飛騨高山ラーメン|特徴・食べ方・由来
細いちぢれ麺と澄んだしょうゆのスープが、寒い土地の食卓によく合います。飛騨高山ラーメンは、たれとスープを一緒に煮込むのが土地ならではの作りで、地元では中華そばと呼ばれてきました。特徴と家での再現をご案内します。
飛騨高山ラーメンとは
飛騨高山ラーメンは、岐阜県高山市とその周辺で親しまれてきた中華そばです。鶏がらと野菜で取ったスープにしょうゆだれを合わせ、一緒に煮込んでから使うのが大きな特徴になります。麺は細めのちぢれ麺で、具はチャーシュー、メンマ、ねぎと簡素な組み立てが基本です。
特徴
- スープとたれを一緒に煮込むため、味がなじんで角のない仕上がりになります。
- 麺は水分の少ない細ちぢれ麺で、スープをよく持ち上げます。
- 具は多くありません。しょうゆの香りと麺そのものを味わう構成です。
食べ方・楽しみ方
- 最初にスープを一口。しょうゆの香りが立っているうちがいちばんおいしい時間です。
- 麺がのびやすいので、出てきたら麺から手をつけてください。
- こしょうは後半に。味が単調に感じたところで足すと変化がつきます。
家で楽しむなら
家で作るなら、鶏がらスープにしょうゆだれを入れて一緒に10分煮るのがこつです。中華そば、チャーシュー、メンマの三品をそろえれば、あの澄んだ一杯にかなり近づきます。
由来
高山では戦前から屋台の中華そばが親しまれ、限られた鍋で作るためにスープとたれを一緒に仕込む形が定着したと伝えられます。その作り方が受け継がれ、土地の名を冠したラーメンとして知られるようになりました。
講師への質問
- 細ちぢれ麺が手に入らないときはどうすればいいですか
- 細めの中華麺を選び、ゆで時間を表示より15秒短くしてください。ちぢれがない分、スープを少し濃いめにすると近づきます。

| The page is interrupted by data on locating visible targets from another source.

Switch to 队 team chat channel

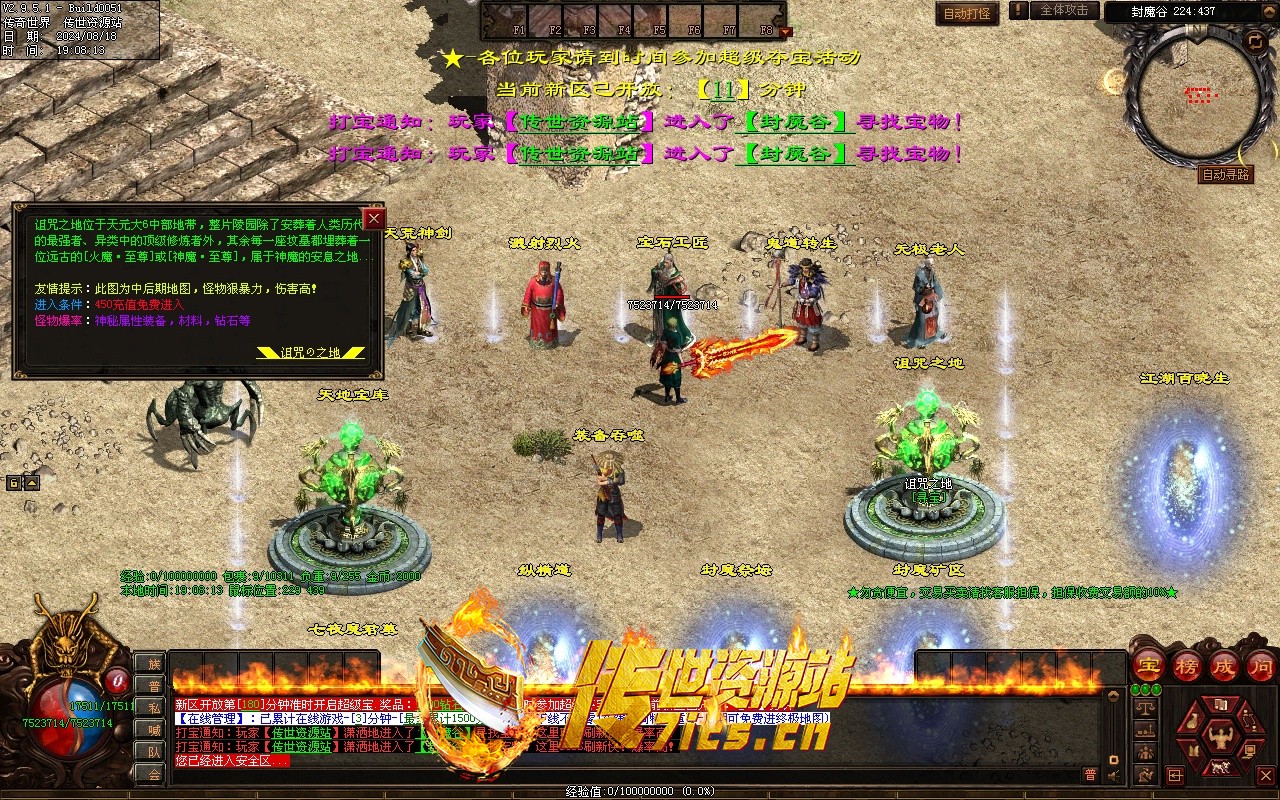[x=154, y=752]
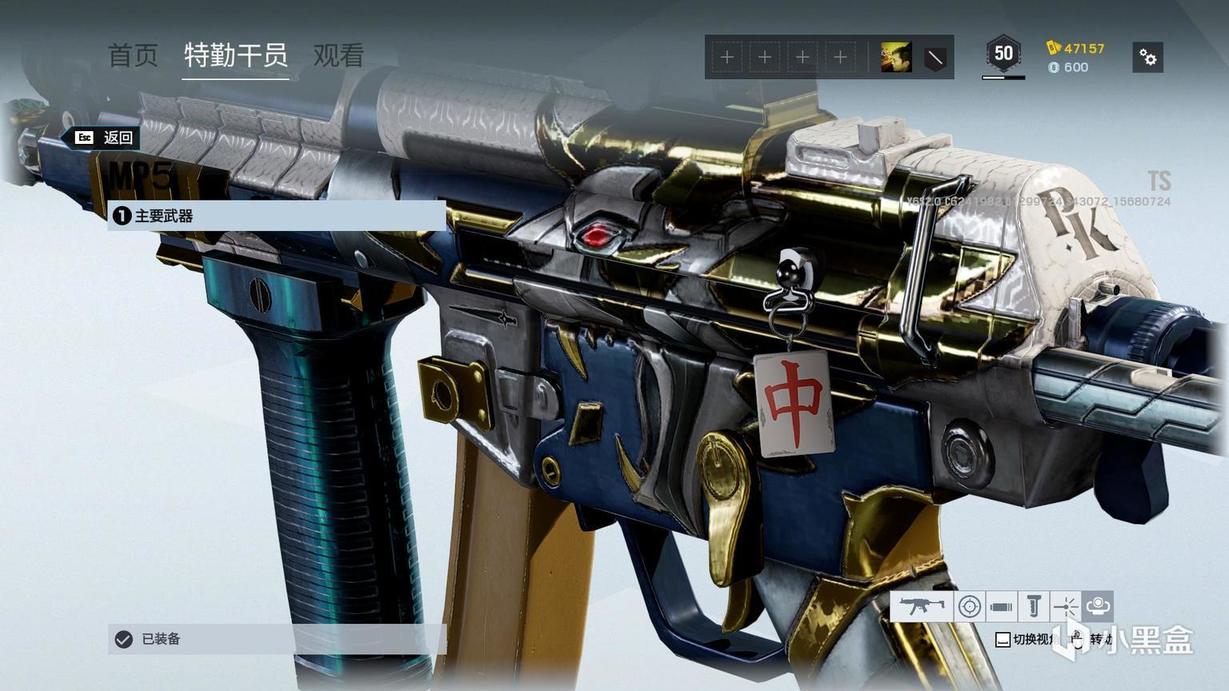Click the player rank emblem beside avatar
Image resolution: width=1229 pixels, height=691 pixels.
(933, 57)
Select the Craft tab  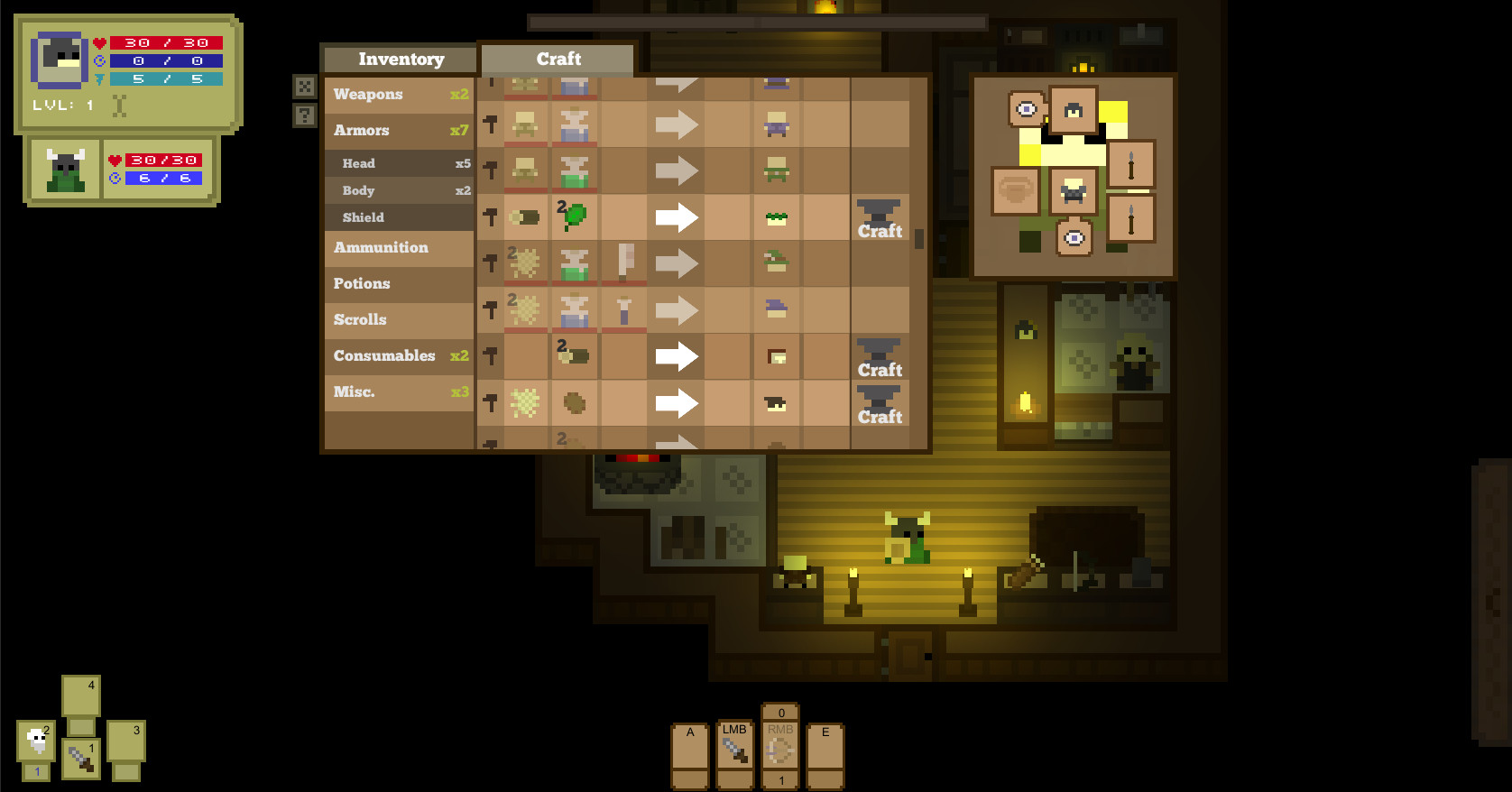(x=558, y=59)
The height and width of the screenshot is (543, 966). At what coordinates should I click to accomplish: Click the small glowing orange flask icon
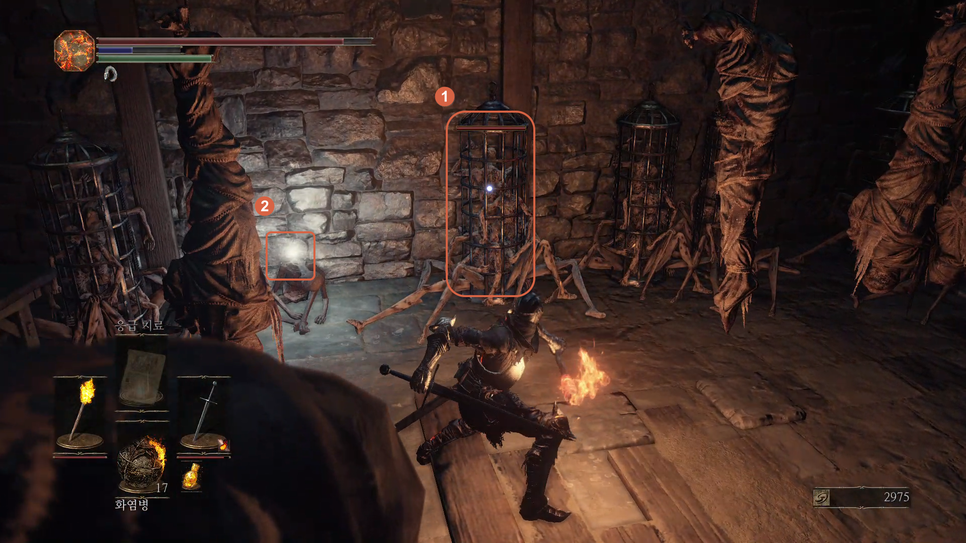coord(191,478)
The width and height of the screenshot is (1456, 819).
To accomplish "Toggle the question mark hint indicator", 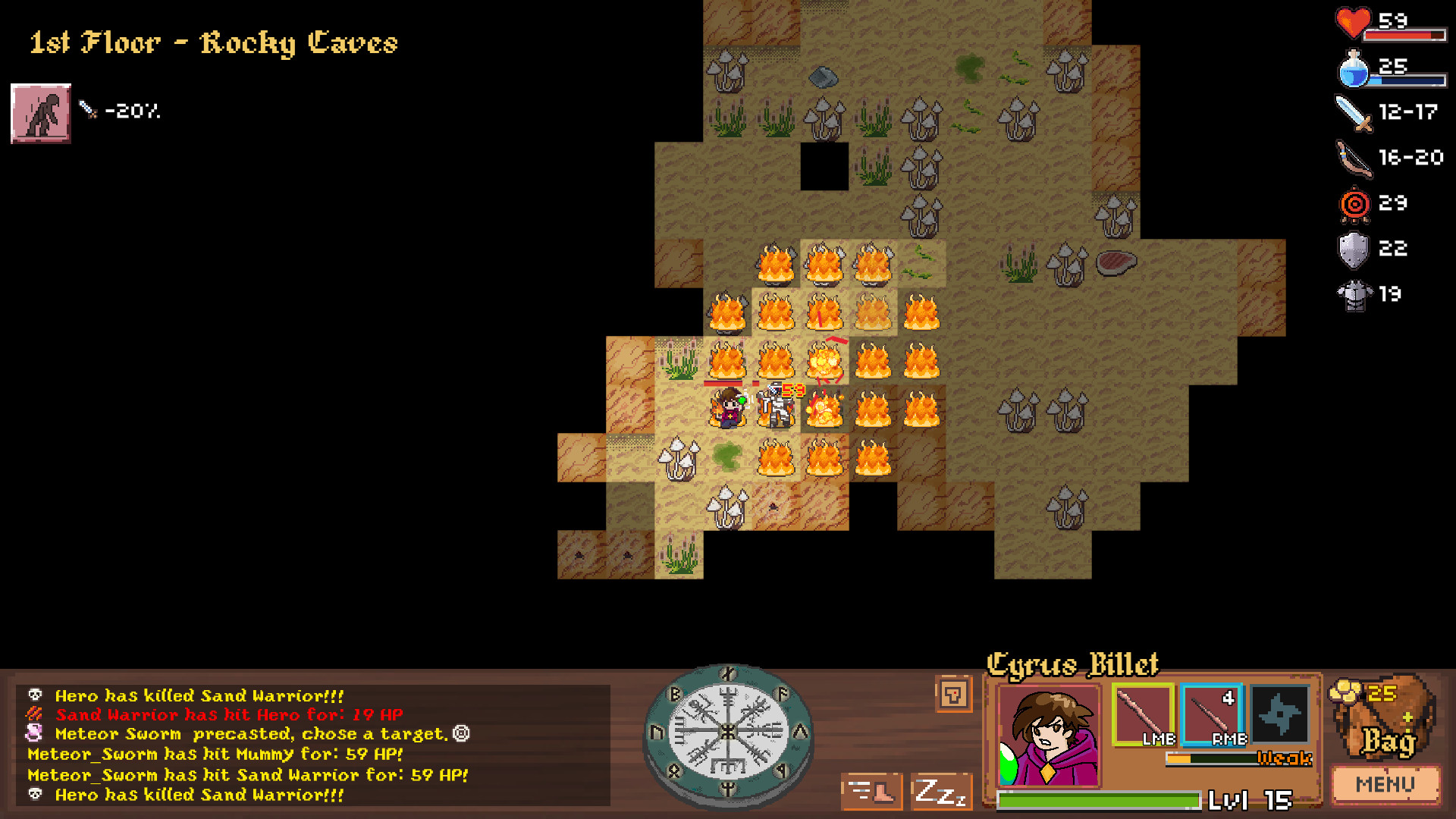I will coord(955,695).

- スープとたれを一緒に煮込むときはどうすればいいですか
- 鶏がらスープにしょうゆだれを加え、沸騰させずに弱火で10分煮てください。煮立てると香りが飛びます。
- 現地で食べるときはどうすればいいですか
- 昼どきは行列ができます。11時台か14時以降が入りやすく、夜だけ営業する店もあるため時間を確かめてください。